Open jimidle opened 5 months ago
Wouldn't it be much simpler if the build system checks if the grammar has been touched (check last change date) and triggers the formatter only if so? After all it's an oranizational aspect, not related to formatting.
The build system is mvn, so I can only execute the tool as there is no maven plugin. I will check to see if there is a way I can do it from Maven.
There is no practical way for me to do this in Maven. Maven expects a plugin to do such things. I would need to write a shell script to do it based on some marker in target, which is fine I suppose but I would rather avoid external shell scripts. I know that this tool was not written for Maven of course, but it works fine with:
<plugin>
<groupId>com.github.eirslett</groupId>
<artifactId>frontend-maven-plugin</artifactId>
<version>1.15.0</version>
<configuration>
<nodeVersion>v22.3.0</nodeVersion>
<installDirectory>${project.build.directory}</installDirectory>
</configuration>
<executions>
<execution>
<id>install node and npm</id>
<phase>validate</phase>
<goals>
<goal>install-node-and-npm</goal>
</goals>
</execution>
</executions>
</plugin>
<plugin>
<groupId>org.codehaus.mojo</groupId>
<artifactId>exec-maven-plugin</artifactId>
<version>3.3.0</version>
<executions>
<!-- npm install antlr-format-cli -->
<execution>
<id>npm install antlr-format antlr-format-cli</id>
<phase>validate</phase>
<goals>
<goal>exec</goal>
</goals>
<configuration>
<executable>${project.build.directory}/node/npm</executable>
<arguments>
<argument>install</argument>
<argument>-g</argument>
<argument>--save-dev</argument>
<argument>antlr-format</argument>
<argument>antlr-format-cli</argument>
</arguments>
</configuration>
</execution>
<!-- antlr-fmt -->
<execution>
<id>antlr-fmt</id>
<phase>generate-sources</phase>
<goals>
<goal>exec</goal>
</goals>
<configuration>
<executable>${project.build.directory}/bin/antlr-format</executable>
<arguments>
<argument>-v</argument>
<argument>${basedir}/src/main/antlr4/**/*.g4</argument>
</arguments>
</configuration>
</execution>
</executions>
</plugin>
I'm not fully convinced the tool should do this logic on its own - it's pretty specific. However, I'll keep the idea around for later consideration or maybe someone files a PR for it.

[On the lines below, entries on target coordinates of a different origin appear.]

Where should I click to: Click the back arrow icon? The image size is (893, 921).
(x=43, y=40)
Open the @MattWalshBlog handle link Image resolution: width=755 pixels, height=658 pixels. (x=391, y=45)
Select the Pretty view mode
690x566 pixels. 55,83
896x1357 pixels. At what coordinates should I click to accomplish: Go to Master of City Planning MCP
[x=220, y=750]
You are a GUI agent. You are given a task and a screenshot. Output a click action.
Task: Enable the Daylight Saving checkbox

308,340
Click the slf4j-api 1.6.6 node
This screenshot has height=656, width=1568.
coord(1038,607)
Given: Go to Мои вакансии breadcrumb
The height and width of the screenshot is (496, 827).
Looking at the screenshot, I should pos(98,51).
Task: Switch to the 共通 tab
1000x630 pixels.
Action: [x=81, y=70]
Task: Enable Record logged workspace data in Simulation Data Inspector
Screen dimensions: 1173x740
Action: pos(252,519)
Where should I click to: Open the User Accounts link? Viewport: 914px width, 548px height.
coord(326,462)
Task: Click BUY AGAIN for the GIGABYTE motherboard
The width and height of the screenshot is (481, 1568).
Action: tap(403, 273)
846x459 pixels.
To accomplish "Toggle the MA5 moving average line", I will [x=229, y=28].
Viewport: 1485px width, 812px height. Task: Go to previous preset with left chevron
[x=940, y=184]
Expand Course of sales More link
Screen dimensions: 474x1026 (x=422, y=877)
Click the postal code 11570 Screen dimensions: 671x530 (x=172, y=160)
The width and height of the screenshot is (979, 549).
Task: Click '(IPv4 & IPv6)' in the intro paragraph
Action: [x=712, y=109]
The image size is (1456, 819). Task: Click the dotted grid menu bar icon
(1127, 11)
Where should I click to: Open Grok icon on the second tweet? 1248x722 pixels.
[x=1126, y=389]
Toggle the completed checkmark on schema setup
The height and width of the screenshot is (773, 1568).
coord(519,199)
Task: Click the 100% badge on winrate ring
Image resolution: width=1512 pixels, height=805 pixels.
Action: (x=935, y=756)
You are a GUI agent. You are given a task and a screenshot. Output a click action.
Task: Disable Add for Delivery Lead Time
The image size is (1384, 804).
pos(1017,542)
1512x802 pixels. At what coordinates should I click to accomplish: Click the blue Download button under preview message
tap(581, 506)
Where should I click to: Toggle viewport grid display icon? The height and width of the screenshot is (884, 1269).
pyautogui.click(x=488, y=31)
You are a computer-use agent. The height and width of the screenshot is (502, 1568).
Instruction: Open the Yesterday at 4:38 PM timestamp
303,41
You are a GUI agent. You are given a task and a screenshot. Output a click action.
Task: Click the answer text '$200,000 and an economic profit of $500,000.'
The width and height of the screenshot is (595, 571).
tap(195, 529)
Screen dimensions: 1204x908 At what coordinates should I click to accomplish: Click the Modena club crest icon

I'm not fully convinced the tool should do this logic on its own - it's pretty specific. However, I'll keep the idea around for later consideration or maybe someone files a PR for it.
Well, I sent a PR for your consideration. In general *nix tools don't rewrite a file that they don't change to avoid IO and triggering other things unnecessarily.
When used as part of a build system, the fact that the formatter always writes the result of the format operation to file because a small but nagging issue. When the grammar is touched, the antlr-plugin will detect a change and will re-generate the target language, which then triggers a build of everything else affected by a grammar change.
A small change is suggested such that a grammar is not rewritten if the format does not change.
Suggested approaches:
Though if the original code is still accessible in memory after it has been formatted, then a simple string compare would do it of course (I have not looked at the code to determine how the original grammar is read).